ABC radio rang me last week asking for feedback about a new study about planting different varieties as global warming advances. Margaret River can expect its current mean growing season rainfall to drop from 206mm to 164mm by 2100, and the Hunter destined to become three degrees warmer by 2100[1]

My answer is that if temperatures raise just 1.5 degrees, then planting different varieties is the least of our worries.

The Great Barrier Reef will disappear. Greenhouse gas is twice as high as it has been for the last 800,000 years,[2] and some climate change experts are saying we have less than 12 years to save the planet. [3] [4][5]

So what can wineries do to help save the planet? Well, this is what we do at Koonara to help:

Planting the 5 different types of grasses – grasses, cereals, brassicas, chenopods and legumes. Go mostly legumes, as they put back nitrogen. A seed mix of the perfect ratio can be bought HERE, formulated based on the principles outlined by Graeme Sait from Nutri-tech solutions. This helps the microbiome in the soil explode with life, and these guys hold carbon for 30 years[6]. One grass worth planting is Wallaby grass – Greening Australia pay up to $200 a kg, or $200,000 a tonne for this seed, as it small and has a short shelf-life. Good grasses smother weeds, saving on spraying herbicide.

One note; Bayer, the maker of Round-up (active ingredient Glyphosate) had to pay out $10 Billion recently due to the dangers this chemical causes to our environment[7], so finding alternatives to your weed problem is best, especially as this chemical will kill 80% of your microbiome in the soil (fun fact: Glyphosate is patented as an antibiotic, not a weed killer, which is why it’s so good at killing the good bugs). At Koonara we like most weeds, especially if they flower. Flowers bring in the hunter bugs, so we don’t need to spray even organic pesticides). Flowers under the dripper use a little bit of water in summer, but they stay flowering for a food source for good bugs, keeping the ecosystem in balance.

Bottom line: reducing Glyphosate will increase carbon in the soil, because the microbiome in the soil hold carbon so well. Kill them, you stop the plant getting fed, and you lose carbon.

All these grasses and flowers feed 40% of the carbon they capture to feed the microbiome in the soil, in exchange for the microbiome breaking down minerals for the plant to use.
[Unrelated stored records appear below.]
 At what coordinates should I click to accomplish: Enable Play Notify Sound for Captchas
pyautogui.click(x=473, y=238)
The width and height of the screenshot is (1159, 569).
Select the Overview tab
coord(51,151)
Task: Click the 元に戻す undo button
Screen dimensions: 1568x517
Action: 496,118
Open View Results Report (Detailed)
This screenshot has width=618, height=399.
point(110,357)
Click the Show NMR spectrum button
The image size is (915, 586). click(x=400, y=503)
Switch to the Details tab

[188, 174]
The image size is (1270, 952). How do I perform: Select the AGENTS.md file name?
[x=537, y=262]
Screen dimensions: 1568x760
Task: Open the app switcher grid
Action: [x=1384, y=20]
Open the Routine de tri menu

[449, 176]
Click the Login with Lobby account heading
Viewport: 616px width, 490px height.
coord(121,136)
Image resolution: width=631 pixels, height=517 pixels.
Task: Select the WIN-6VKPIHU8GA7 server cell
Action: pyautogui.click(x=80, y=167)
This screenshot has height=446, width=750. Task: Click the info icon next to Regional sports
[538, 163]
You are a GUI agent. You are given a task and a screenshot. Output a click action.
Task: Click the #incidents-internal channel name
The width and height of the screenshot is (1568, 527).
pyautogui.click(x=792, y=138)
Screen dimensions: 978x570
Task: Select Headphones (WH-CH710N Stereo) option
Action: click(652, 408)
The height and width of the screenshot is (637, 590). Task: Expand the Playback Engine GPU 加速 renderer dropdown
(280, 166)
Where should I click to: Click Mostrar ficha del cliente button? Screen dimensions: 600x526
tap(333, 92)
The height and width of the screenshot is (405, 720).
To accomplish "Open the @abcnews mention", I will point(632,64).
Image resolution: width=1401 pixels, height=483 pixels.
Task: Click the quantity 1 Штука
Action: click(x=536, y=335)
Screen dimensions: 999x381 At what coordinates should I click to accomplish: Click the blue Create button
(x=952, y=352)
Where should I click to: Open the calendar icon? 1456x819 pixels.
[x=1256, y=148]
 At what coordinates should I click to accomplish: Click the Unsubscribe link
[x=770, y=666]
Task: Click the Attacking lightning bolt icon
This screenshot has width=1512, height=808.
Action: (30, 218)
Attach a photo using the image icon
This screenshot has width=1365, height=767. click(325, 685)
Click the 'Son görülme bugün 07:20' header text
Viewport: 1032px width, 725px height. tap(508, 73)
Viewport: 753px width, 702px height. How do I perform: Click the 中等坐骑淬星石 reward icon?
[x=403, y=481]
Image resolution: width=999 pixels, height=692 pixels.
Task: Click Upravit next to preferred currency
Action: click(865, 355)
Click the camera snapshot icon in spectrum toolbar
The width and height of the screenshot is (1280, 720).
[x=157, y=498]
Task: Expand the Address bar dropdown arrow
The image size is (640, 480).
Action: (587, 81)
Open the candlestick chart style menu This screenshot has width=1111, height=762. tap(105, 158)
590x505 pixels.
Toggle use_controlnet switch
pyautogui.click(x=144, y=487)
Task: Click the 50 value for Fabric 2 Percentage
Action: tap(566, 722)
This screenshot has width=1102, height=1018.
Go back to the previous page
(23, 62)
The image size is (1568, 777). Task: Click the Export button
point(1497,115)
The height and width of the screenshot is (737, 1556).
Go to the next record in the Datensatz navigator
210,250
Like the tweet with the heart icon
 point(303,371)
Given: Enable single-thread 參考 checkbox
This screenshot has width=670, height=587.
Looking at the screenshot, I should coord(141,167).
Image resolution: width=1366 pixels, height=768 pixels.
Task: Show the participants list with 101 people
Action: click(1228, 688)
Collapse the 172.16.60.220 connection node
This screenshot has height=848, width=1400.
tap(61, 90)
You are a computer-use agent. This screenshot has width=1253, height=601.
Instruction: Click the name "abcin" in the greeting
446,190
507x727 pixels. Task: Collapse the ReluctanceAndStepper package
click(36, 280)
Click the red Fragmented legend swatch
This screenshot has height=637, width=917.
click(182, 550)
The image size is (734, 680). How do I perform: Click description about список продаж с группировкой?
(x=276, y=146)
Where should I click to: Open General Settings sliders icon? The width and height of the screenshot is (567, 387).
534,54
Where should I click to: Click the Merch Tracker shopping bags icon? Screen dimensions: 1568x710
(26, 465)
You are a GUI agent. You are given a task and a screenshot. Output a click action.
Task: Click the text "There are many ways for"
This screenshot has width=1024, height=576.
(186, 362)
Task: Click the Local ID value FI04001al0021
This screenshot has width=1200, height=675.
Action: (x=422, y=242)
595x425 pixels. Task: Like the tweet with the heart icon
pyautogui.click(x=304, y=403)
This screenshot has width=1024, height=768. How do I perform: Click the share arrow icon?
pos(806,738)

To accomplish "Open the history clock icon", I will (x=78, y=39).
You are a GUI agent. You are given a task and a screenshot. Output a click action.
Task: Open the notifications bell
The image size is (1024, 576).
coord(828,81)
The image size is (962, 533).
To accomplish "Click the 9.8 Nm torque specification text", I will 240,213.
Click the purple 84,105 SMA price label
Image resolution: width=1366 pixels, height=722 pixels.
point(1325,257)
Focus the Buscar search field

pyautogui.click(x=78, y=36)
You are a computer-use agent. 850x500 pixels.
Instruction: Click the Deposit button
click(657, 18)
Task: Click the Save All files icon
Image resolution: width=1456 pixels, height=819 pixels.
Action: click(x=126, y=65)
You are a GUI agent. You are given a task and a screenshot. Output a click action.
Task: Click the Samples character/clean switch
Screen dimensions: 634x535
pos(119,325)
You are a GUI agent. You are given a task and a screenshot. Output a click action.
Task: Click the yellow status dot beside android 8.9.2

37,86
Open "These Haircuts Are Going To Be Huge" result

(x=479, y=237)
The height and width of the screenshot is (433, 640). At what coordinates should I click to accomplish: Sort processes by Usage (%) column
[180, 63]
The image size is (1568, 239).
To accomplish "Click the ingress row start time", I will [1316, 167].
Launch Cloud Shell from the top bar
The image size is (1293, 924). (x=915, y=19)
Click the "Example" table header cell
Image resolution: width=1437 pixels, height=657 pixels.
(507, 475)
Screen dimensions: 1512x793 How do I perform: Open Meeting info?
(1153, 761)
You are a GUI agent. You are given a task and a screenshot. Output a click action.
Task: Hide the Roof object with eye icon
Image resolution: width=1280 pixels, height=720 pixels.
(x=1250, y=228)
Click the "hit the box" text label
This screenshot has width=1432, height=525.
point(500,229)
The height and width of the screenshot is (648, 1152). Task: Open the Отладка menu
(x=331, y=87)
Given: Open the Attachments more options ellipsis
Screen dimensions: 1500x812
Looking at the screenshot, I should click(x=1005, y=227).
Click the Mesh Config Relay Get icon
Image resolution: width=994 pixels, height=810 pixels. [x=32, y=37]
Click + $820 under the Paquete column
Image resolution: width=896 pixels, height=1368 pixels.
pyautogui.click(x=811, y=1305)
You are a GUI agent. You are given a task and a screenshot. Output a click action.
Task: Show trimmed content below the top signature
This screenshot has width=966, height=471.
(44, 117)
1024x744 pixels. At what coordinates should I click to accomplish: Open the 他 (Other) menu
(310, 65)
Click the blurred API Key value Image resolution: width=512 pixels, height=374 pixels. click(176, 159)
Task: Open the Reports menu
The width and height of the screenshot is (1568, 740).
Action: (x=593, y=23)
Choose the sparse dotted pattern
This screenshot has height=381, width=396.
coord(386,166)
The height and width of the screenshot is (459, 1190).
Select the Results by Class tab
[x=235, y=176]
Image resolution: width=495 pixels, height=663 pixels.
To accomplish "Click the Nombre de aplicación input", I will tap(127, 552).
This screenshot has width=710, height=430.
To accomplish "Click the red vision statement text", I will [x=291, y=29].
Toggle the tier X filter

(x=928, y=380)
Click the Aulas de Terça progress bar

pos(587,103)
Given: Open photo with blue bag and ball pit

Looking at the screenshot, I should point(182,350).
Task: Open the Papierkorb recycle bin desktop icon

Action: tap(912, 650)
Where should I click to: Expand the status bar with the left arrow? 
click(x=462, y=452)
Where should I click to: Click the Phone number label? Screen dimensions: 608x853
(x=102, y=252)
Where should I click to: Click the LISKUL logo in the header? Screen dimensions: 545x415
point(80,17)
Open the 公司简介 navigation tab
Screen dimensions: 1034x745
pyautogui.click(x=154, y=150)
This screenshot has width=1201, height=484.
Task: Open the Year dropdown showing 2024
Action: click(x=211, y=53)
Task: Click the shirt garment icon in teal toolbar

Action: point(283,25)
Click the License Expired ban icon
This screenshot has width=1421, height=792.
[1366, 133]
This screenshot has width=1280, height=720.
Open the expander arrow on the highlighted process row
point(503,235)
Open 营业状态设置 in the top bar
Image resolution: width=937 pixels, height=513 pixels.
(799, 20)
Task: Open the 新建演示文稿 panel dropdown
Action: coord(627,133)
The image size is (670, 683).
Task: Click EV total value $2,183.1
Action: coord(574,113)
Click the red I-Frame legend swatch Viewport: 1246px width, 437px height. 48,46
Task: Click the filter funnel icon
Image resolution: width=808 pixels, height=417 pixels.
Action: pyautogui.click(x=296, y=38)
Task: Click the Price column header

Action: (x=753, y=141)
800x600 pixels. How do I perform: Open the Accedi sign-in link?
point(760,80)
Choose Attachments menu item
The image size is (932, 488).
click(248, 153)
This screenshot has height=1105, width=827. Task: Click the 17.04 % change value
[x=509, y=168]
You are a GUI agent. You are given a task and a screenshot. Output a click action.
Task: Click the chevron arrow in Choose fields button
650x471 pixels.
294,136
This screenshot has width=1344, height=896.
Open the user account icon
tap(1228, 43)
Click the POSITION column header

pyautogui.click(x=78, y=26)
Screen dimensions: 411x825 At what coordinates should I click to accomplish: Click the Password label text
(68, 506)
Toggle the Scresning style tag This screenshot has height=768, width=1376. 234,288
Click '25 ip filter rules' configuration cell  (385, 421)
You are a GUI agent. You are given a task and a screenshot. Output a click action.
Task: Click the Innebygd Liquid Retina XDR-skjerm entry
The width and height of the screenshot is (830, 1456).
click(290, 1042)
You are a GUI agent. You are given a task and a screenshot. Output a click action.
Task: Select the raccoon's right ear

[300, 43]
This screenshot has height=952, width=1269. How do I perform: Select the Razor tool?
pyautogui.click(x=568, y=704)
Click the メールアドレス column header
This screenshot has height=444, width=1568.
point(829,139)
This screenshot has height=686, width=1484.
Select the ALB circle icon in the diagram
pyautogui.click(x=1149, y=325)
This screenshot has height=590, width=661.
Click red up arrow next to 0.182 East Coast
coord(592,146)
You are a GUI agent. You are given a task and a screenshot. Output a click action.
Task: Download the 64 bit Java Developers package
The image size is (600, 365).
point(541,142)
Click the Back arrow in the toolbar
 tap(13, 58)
If I place paper over one acre, this would equal a tonne, so putting back 1 tonne of carbon is do-able. The best part is 3% of organic material to the soil will hold the equivalent of an Olympic sized swimming pool per Hectare, so will save on watering. Plus grass reduces evaporation and keeps the vineyard cool.

1% of organic carbon (in the form of humus) back in the soil will put 45 tonnes of carbon back into the soil per hectare. That’s the equivalent of removing 165 tonnes of CO2 from the atmosphere per hectare.

Bottom line: If all 170,00 hectare of Vineyard in Australia did this, it would take the equivalent of 4.5 million cars off the road every year*. The cost savings we get from less spraying is well over $988 a hectare, saving wineries $168m a year.

If every farm in the world added 1% carbon, it would remove the trillion extra tonnes of CO2 that we have put in the atmosphere in the last 100 years, and literally reverse global warming (10).

*Carbon = 37% of CO2( [8])
121 tonnes of CO2 x 170,000 ha = 20 million tonnes of CO2

Every Car uses 4.6 tonnes on average**

20,570,000 tonnes of CO2/ 4.6 per car = 4,490,217 cars off the road.

4.5 million cars worth of carbon taken from the sky.

**A typical passenger vehicle emits about 4.6 metric tons of carbon dioxide per year. This assumes the average gasoline vehicle on the road today has a fuel economy of about 22.0 miles per gallon and drives around 11,500 miles per year[9]

Koonara, was the first vineyard to be certified organic in Coonawarra, read more.

References:

[1] https://www.abc.net.au/news/2020-06-13/new-climate-atlas-research-shows-climate-change-in-wine-regions/12340430#:~:text=Commissioned%20by%20Wine%20Australia%2C%20the,the%20country’s%2071%20wine%20regions.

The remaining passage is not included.